═════ Dataset content

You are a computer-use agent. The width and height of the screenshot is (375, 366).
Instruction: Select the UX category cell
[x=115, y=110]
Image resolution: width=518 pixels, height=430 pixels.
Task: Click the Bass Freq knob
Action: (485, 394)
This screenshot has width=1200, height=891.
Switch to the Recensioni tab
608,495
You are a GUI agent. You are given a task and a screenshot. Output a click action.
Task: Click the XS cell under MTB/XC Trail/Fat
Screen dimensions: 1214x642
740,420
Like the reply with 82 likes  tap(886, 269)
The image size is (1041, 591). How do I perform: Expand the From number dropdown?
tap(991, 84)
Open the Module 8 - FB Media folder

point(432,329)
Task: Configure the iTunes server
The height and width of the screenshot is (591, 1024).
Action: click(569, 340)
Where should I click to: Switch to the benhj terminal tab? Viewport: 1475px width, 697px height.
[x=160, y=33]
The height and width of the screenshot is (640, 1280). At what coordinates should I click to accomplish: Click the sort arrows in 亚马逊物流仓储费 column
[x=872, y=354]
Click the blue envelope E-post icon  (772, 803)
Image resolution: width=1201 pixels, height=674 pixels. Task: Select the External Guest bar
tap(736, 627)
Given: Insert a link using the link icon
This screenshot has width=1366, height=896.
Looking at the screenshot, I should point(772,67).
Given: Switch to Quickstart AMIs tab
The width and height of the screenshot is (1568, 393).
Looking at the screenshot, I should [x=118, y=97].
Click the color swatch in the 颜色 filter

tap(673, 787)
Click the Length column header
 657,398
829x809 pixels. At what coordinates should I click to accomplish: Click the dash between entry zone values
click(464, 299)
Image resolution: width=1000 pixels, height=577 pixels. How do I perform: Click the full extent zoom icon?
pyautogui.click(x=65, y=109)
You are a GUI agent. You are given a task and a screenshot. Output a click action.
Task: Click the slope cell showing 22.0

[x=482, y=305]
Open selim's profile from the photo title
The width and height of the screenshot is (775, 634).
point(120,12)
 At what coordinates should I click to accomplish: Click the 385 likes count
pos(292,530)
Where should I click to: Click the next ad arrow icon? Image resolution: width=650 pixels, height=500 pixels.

══════════

→ Work required: Write out precisely the lines from the one holding "Click the color swatch in the 颜色 filter" through the end of the material, including both of those ends.

→ Result:
Click the color swatch in the 颜色 filter

tap(673, 787)
Click the Length column header
 657,398
829x809 pixels. At what coordinates should I click to accomplish: Click the dash between entry zone values
click(464, 299)
Image resolution: width=1000 pixels, height=577 pixels. How do I perform: Click the full extent zoom icon?
pyautogui.click(x=65, y=109)
You are a GUI agent. You are given a task and a screenshot. Output a click action.
Task: Click the slope cell showing 22.0

[x=482, y=305]
Open selim's profile from the photo title
The width and height of the screenshot is (775, 634).
point(120,12)
 At what coordinates should I click to accomplish: Click the 385 likes count
pos(292,530)
Where should I click to: Click the next ad arrow icon? Image resolution: width=650 pixels, height=500 pixels.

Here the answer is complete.